Saya lupa kenapa saya mengambil buku ini dari rak buku, waktu itu sih kebetulan ada bazaar obralan dan buku-buku yang ada di sana emang dijualnya muuurah bangeeet. Saya lupa saya ambilnya apa karena iseng ambil atau tertarik sama covernya, atau malah mengira bahwa buku ini isinya tips dari seorang penulis novel ketika menghadapi editornya. Baca buku ini itung-itung juga sebagai penyegaran, sih, setelah baca novel bergenre horor dengan pembunuhan super keji. Jadi saya mikirnya, ya kenapa nggak baca novel yang dibuat oleh penulis dari dalam negeri sekalian nambah referensi mengenai gaya penulisan penulis-penulis lokal.

DSC_0003

Dan setelah membaca novel ini, entah kenapa rasanya fail sekali, kayak rasanya ketipu banget sama kemasannya, rasanya buku ini jadi buku yang menuh-menuhin rak aja, nggak guna banget rasanya. Ya tapi lumayan lah buat nambah koleksi buku. Ceritanya pun rasanya juga nggak ‘ngena’ sama sekali, rasanya lebih seperti kategori teenlit tapi tokohnya udah tua. Ceritanya sangat ringan dan—ini kalo menurut saya, sih—sangat kacangan. Well, sepertinya saya nggak cocok baca novel bergenre ini. Tapi kalo novel ini dijadiin ftv gitu pasti cocok, deh (dan entah kenapa saya terus bayangin si Rafael ‘Sm*sh’ sebagai Rengga).
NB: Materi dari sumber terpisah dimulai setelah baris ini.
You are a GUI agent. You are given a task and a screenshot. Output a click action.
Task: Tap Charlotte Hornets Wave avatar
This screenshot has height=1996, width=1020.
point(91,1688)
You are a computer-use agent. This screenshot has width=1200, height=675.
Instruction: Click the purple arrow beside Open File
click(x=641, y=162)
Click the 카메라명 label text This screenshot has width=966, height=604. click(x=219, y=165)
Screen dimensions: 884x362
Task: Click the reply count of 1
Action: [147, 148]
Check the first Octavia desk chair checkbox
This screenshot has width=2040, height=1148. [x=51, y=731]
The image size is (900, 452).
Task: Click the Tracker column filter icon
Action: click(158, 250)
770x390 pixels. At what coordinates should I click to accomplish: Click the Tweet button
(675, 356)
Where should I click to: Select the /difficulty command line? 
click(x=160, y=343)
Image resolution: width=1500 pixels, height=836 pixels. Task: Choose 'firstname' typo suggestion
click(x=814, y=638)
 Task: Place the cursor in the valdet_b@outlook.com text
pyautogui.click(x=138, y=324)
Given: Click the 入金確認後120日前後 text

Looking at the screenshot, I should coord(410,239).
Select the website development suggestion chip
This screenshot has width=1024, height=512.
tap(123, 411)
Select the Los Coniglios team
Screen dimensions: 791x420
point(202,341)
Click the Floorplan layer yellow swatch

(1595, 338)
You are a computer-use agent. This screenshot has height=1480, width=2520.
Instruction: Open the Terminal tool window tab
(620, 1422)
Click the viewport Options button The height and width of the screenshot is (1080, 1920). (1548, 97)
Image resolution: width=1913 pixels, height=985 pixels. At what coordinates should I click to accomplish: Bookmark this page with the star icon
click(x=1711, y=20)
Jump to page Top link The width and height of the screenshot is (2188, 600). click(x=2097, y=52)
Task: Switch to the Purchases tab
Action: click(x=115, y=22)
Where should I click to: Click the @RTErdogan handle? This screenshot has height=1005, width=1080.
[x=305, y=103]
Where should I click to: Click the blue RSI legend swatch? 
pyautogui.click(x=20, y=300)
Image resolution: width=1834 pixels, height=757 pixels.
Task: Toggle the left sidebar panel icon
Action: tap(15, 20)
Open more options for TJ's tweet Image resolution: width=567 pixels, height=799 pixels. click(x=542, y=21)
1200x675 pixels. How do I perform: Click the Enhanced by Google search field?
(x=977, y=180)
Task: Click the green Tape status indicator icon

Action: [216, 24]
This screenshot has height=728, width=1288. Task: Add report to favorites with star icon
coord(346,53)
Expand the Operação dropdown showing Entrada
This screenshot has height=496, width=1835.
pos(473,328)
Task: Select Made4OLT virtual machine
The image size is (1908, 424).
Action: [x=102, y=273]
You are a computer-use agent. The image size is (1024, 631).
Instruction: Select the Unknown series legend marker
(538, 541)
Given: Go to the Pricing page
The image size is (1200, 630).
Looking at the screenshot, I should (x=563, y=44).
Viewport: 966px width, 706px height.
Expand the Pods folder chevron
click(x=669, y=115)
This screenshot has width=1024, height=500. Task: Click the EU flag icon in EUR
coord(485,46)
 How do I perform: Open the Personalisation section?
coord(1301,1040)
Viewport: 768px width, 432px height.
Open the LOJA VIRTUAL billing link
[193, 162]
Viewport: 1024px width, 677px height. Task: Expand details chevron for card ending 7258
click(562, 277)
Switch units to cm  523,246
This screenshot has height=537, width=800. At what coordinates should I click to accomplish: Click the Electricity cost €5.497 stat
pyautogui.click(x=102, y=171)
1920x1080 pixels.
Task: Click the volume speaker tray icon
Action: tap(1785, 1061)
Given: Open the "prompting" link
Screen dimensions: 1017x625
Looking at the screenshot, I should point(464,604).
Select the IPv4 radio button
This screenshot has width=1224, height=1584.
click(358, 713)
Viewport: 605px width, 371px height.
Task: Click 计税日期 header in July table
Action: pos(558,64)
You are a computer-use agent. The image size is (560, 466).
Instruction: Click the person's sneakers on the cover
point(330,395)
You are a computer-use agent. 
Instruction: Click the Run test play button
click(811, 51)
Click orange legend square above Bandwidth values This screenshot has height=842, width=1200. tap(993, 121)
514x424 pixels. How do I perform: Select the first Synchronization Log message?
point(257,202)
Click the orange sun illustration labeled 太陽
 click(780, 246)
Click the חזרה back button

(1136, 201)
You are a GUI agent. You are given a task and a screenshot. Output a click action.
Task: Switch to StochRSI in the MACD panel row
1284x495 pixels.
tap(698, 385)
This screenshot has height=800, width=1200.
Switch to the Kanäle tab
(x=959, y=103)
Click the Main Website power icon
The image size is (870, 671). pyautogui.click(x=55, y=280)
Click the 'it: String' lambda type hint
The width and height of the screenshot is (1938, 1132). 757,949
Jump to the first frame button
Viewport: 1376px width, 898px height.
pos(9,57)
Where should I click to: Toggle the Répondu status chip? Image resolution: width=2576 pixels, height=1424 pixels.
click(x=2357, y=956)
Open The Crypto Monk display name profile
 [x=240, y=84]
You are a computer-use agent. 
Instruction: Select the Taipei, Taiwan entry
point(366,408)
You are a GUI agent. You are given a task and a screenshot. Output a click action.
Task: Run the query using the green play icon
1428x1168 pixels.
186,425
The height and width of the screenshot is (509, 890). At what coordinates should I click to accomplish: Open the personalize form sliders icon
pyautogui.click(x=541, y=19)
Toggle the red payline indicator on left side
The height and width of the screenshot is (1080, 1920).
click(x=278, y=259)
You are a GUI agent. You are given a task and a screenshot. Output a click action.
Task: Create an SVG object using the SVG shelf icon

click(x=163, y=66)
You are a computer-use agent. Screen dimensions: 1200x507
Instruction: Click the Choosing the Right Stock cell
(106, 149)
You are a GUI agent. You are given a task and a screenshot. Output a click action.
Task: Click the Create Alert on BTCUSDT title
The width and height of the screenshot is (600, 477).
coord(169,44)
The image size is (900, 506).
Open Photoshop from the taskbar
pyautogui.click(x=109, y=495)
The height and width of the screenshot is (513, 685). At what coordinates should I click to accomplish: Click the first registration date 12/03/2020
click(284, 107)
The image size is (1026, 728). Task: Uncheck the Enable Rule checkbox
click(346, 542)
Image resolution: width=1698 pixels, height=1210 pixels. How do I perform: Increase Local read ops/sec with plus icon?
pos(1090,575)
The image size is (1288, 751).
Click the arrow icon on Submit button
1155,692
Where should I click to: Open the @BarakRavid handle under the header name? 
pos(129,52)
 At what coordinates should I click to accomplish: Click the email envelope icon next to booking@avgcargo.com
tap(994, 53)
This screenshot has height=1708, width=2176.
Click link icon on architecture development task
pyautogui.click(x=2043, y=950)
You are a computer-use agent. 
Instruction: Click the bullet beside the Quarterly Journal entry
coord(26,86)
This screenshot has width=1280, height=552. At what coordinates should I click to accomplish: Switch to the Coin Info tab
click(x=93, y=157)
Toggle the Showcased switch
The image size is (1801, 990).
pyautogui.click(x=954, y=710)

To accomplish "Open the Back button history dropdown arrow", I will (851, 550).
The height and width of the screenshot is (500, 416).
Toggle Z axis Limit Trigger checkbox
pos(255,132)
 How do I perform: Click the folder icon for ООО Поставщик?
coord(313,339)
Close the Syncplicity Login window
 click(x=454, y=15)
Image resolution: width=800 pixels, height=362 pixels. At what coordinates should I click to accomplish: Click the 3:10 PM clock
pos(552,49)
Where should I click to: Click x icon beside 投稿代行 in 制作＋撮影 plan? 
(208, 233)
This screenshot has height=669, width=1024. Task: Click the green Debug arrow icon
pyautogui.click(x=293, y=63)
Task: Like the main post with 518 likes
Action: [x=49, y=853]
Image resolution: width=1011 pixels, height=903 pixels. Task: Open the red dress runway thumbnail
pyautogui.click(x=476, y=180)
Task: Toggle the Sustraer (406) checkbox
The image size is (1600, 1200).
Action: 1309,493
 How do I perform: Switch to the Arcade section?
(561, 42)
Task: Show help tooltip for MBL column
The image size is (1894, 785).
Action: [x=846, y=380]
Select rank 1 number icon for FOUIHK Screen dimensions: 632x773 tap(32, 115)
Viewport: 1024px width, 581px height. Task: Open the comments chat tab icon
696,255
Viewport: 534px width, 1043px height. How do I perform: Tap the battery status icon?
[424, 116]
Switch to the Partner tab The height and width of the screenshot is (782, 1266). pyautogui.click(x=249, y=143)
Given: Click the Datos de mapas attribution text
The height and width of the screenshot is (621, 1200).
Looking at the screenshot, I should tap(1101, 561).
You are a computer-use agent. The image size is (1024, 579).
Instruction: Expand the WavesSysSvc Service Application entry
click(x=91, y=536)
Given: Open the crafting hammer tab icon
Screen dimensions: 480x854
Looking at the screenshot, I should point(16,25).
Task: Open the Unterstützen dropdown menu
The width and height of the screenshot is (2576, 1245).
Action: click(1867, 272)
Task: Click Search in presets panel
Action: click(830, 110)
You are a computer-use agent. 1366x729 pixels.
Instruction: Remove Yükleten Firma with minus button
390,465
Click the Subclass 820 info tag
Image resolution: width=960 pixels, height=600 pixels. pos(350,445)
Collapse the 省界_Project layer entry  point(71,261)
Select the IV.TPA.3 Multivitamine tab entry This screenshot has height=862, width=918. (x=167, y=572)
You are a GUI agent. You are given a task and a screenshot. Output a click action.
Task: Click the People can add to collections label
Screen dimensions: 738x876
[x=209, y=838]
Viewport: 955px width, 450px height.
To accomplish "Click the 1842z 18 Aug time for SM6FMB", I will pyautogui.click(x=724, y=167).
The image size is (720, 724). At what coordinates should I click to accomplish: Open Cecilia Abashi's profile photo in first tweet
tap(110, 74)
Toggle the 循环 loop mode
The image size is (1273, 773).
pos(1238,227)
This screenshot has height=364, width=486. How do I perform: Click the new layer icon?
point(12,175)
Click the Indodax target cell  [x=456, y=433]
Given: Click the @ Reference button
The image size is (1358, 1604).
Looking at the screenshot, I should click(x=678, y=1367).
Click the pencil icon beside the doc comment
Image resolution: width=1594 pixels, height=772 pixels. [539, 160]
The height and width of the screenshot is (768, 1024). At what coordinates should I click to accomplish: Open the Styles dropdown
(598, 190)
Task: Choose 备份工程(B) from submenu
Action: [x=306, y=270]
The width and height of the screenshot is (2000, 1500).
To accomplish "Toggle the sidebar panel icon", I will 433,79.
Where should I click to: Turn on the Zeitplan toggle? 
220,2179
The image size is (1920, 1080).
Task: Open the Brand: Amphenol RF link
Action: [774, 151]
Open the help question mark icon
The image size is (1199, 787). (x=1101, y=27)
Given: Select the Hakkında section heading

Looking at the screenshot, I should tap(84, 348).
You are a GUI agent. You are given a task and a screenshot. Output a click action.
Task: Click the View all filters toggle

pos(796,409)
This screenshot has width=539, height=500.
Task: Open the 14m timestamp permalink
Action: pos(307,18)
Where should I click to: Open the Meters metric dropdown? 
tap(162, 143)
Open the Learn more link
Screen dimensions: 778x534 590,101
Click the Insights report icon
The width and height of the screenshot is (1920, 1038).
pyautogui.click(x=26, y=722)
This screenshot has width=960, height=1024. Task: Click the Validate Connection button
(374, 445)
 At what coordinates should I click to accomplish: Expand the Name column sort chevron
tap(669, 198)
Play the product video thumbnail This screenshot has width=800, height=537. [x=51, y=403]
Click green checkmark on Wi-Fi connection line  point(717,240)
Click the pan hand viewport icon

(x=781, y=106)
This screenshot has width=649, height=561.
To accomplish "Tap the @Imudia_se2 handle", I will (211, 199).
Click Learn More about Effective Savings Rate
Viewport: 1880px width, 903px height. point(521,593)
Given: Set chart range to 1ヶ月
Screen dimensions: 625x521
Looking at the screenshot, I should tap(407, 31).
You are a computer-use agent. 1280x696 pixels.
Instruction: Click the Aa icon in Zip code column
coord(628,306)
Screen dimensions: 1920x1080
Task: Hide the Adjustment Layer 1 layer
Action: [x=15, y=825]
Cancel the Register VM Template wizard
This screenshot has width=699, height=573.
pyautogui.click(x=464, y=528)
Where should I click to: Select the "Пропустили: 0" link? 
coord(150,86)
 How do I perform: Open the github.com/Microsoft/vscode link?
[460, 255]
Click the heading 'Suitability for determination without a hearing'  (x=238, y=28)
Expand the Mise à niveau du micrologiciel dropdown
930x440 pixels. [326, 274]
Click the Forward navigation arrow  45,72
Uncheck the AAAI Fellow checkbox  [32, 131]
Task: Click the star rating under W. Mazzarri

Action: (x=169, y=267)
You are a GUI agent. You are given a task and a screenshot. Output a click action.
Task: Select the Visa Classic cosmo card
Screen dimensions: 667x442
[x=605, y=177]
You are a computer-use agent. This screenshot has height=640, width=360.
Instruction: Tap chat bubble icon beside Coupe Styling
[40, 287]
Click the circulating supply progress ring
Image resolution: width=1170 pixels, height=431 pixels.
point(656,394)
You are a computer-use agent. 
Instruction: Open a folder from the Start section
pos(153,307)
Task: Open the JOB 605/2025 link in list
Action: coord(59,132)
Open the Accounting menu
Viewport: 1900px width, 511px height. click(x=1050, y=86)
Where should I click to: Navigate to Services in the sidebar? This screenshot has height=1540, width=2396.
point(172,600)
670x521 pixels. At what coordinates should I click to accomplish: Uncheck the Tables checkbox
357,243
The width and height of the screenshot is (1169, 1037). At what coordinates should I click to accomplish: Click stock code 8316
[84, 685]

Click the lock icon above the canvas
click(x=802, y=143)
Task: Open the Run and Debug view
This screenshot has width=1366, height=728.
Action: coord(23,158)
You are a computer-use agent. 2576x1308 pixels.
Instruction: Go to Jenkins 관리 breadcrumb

Selain itu ada satu hal yang menurut saya mengganggu banget, yaitu masalah cinta si Nuna dengan tokoh bernama Arfat yang sebenarnya masih bisa dibilang. Oke, singkatnya gini (sori, spoiler), si Nuna nih keponakannya Tante A, dan si Arfat keponakannya Om B, emang boleh ya gitu itu? Kalau menurut saya, sih, walaupun nggak ada hubungan darahnya tetep aja rasanya sama kayak macarin sepupu sendiri. Walaupun mereka nggak sampai menikah sih, ataupun berhubungan seks. Saya kan, juga nggak ngerti hukumnya gimana. Oke, sekian resensinya, karena rasanya nggak ada hal yang esensial banget dari cerita ini.